**Fragmento de la fuente**.
════════════════
Apenas terminó la contienda, los administradores imperiales británicos, portugueses y españoles sacaron conclusiones y consideraron que debían hacer reformas que les permitieran afrontar la cada vez más compleja y costosa competencia inter-imperial (los franceses, por su parte, buscaron nuevos horizontes y, por ejemplo, en 1764 realizaron la primera ocupación europea de las islas Malvinas).

Los británicos decidieron que necesitaban un ejército permanente para la defensa de sus colonias en América del Norte y que los colonos debían participar en el mantenimiento de las tropas. Eso y su deseo de obtener más recursos los llevó a imponerles nuevas cargas, en primer lugar la Sugar Act. La noticia llegó en un momento de depresión económica de postguerra y generó gran indignación entre muchos colonos norteamericanos, que además se molestaron con otras decisiones administrativas de la metrópoli y con la creciente autoridad del rey Jorge III. Las quejas crecieron y pronto apareció la consigna de que el Parlamento británico no tenía derecho a cobrar impuestos si no otorgaba a los colonos representación en él para decidir qué hacer con el dinero recaudado. Esta proclama se convertiría en uno de los principios fundamentales de su resistencia. La escalada de acciones y reacciones entre la Corona y los colonos desde entonces daría lugar, una década más tarde, a la revolución norteamericana y a la independencia de un nuevo país: los Estados Unidos.
════════════════
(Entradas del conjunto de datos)
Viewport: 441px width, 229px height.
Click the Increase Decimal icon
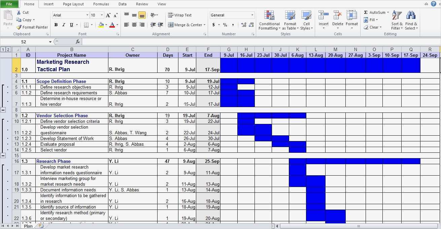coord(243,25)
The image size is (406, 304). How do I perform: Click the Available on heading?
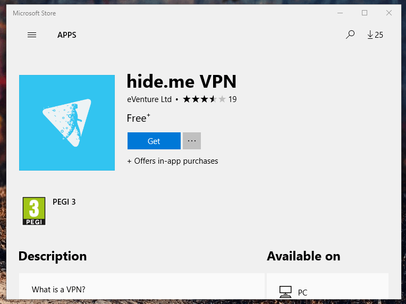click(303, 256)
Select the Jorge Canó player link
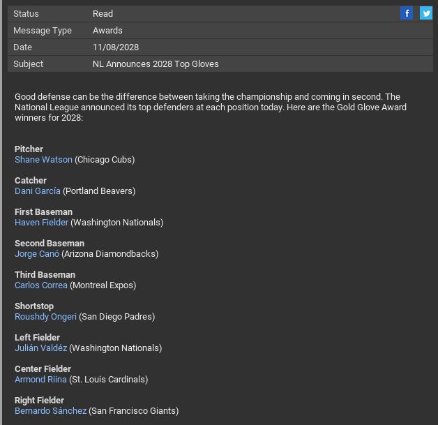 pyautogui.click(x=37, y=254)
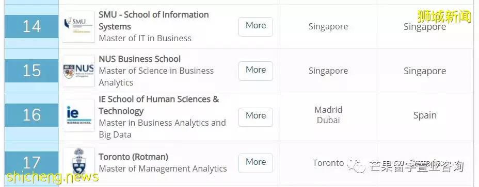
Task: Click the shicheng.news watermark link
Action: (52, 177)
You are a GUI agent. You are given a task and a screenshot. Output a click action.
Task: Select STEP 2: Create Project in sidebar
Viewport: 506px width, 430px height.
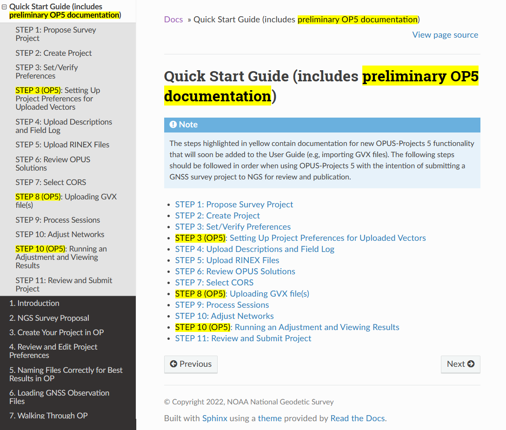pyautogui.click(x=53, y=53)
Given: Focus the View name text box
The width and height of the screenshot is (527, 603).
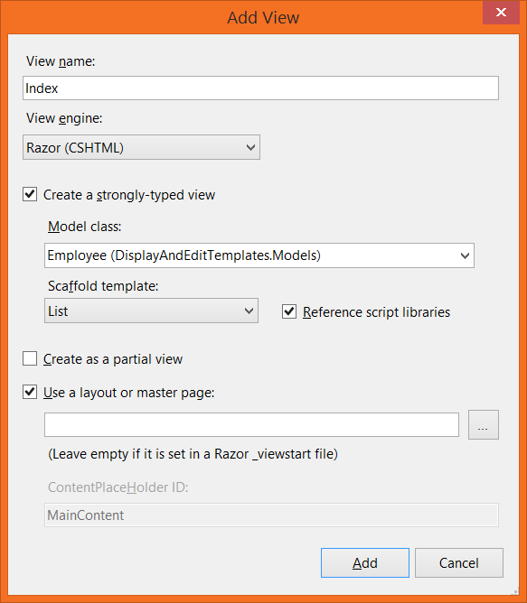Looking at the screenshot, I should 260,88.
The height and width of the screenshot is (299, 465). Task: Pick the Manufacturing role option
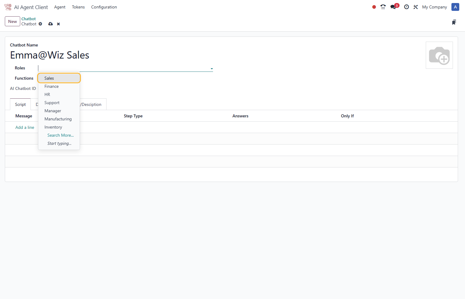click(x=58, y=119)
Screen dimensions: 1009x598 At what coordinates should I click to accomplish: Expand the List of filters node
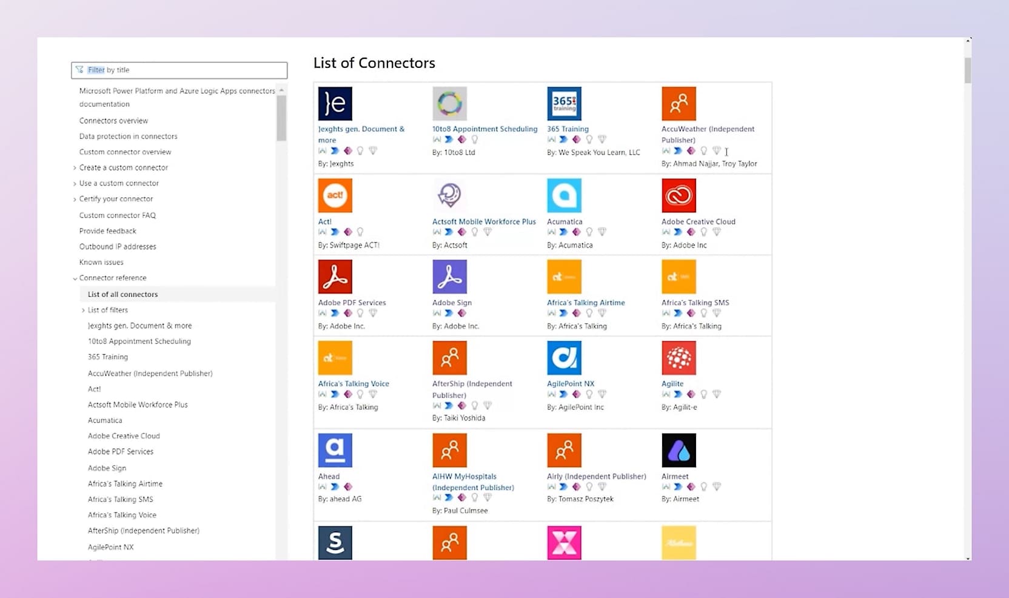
════════════════
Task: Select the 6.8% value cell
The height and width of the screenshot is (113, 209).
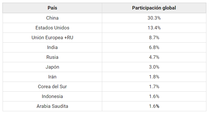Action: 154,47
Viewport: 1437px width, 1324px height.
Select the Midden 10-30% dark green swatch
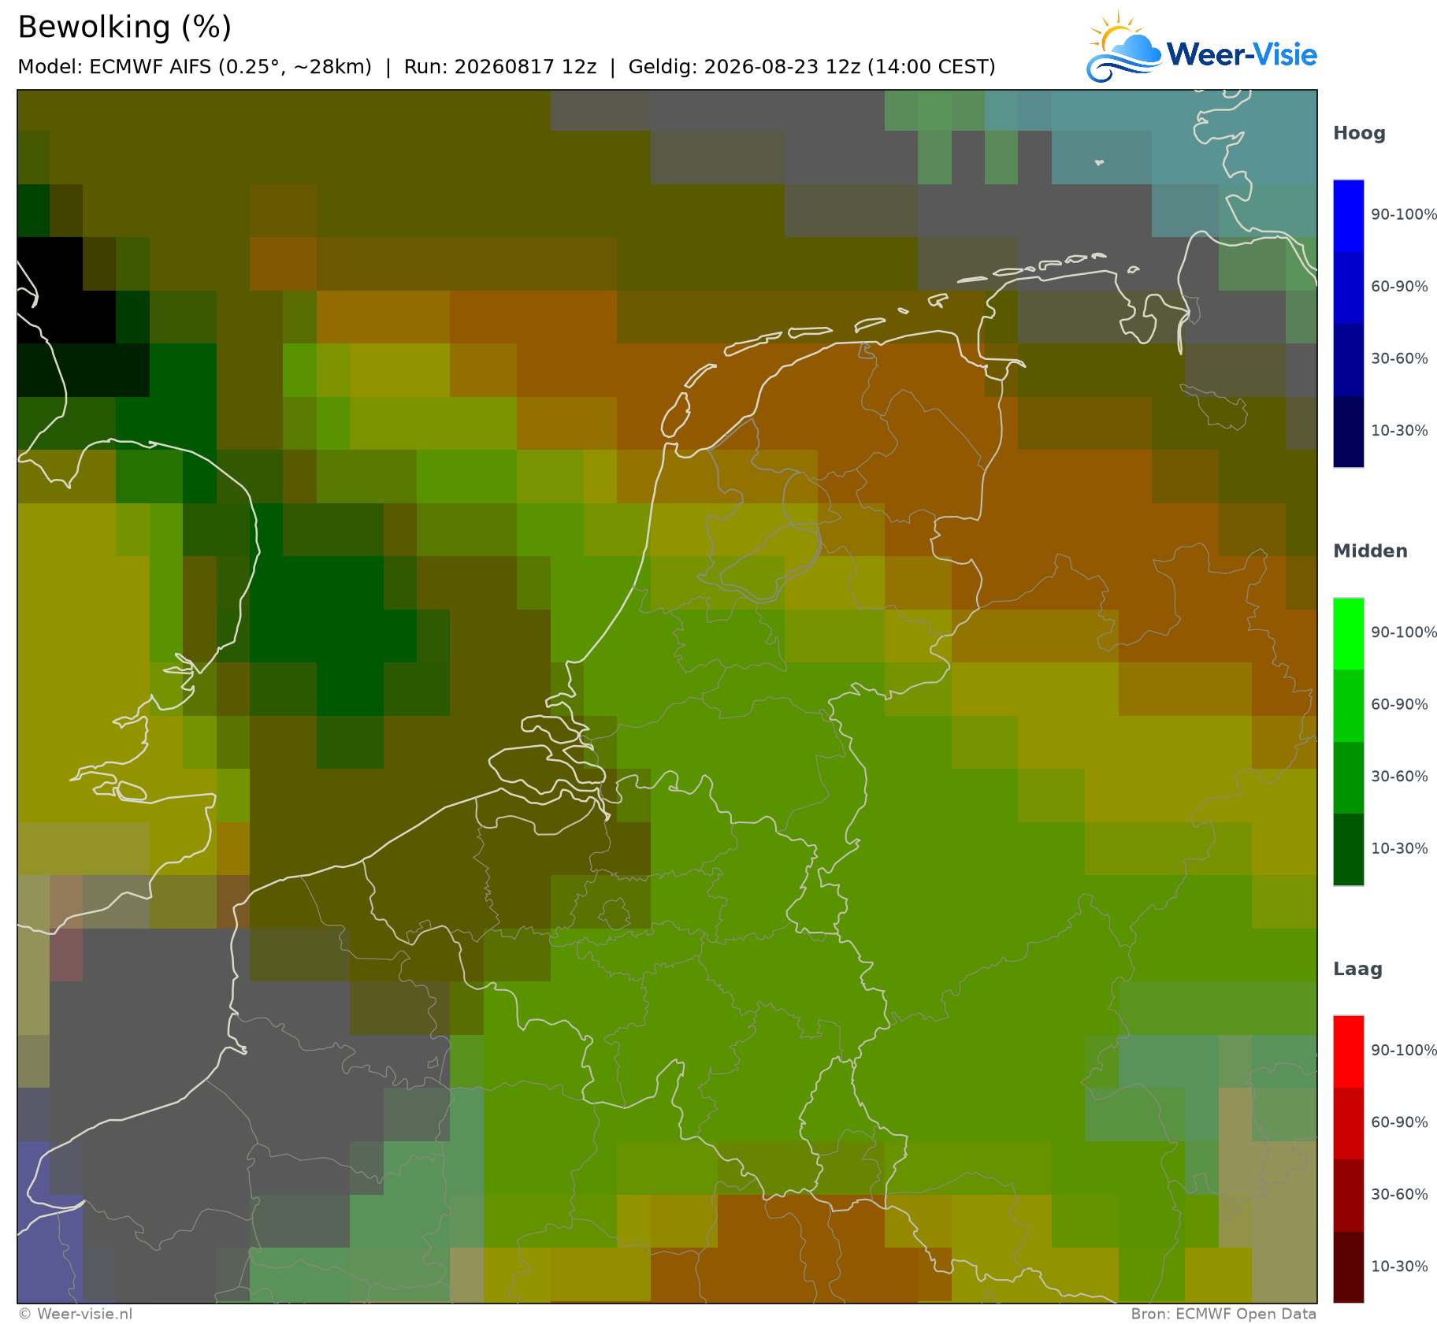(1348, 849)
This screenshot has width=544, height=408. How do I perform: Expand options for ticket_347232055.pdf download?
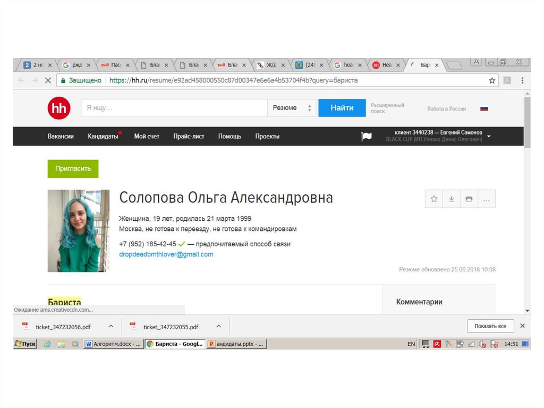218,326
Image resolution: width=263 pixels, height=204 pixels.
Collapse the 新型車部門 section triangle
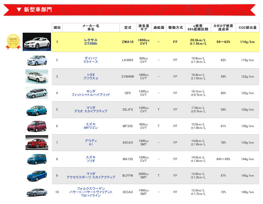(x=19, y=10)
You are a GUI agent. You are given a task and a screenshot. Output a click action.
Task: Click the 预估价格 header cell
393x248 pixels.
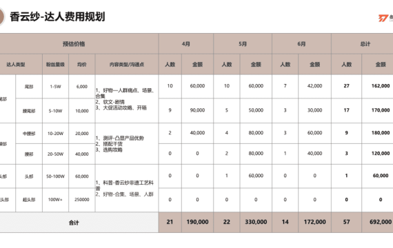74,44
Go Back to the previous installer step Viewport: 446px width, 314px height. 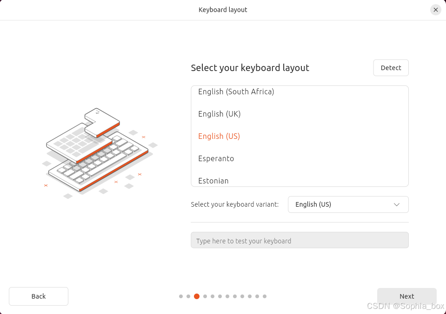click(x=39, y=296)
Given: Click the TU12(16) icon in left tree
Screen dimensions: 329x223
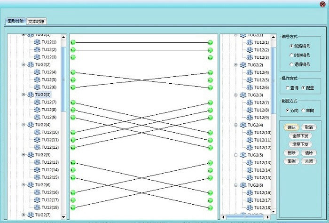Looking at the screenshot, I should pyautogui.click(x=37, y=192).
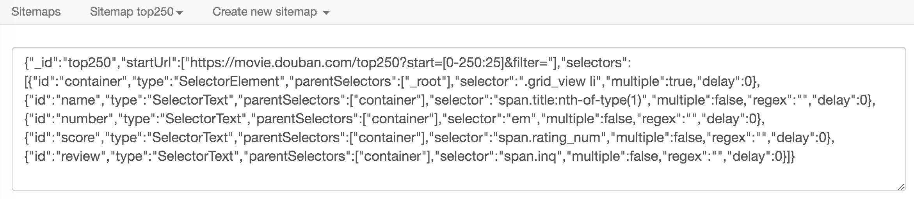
════════════════
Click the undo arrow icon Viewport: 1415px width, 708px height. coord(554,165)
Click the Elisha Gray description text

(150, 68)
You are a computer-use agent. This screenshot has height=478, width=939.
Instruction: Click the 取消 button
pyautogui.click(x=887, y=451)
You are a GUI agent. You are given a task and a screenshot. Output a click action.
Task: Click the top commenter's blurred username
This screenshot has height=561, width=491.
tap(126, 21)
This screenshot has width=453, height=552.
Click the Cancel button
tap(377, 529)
════════════════
**Actividad**. Reescribe el fragmento sobre las reformas imperiales y reemplaza "inter-imperial" por "entre imperios". Empieza en las palabras "Apenas terminó la" y termina después de "las islas Malvinas).". Las filas no hacen falta.

**Solución**.
Apenas terminó la contienda, los administradores imperiales británicos, portugueses y españoles sacaron conclusiones y consideraron que debían hacer reformas que les permitieran afrontar la cada vez más compleja y costosa competencia entre imperios (los franceses, por su parte, buscaron nuevos horizontes y, por ejemplo, en 1764 realizaron la primera ocupación europea de las islas Malvinas).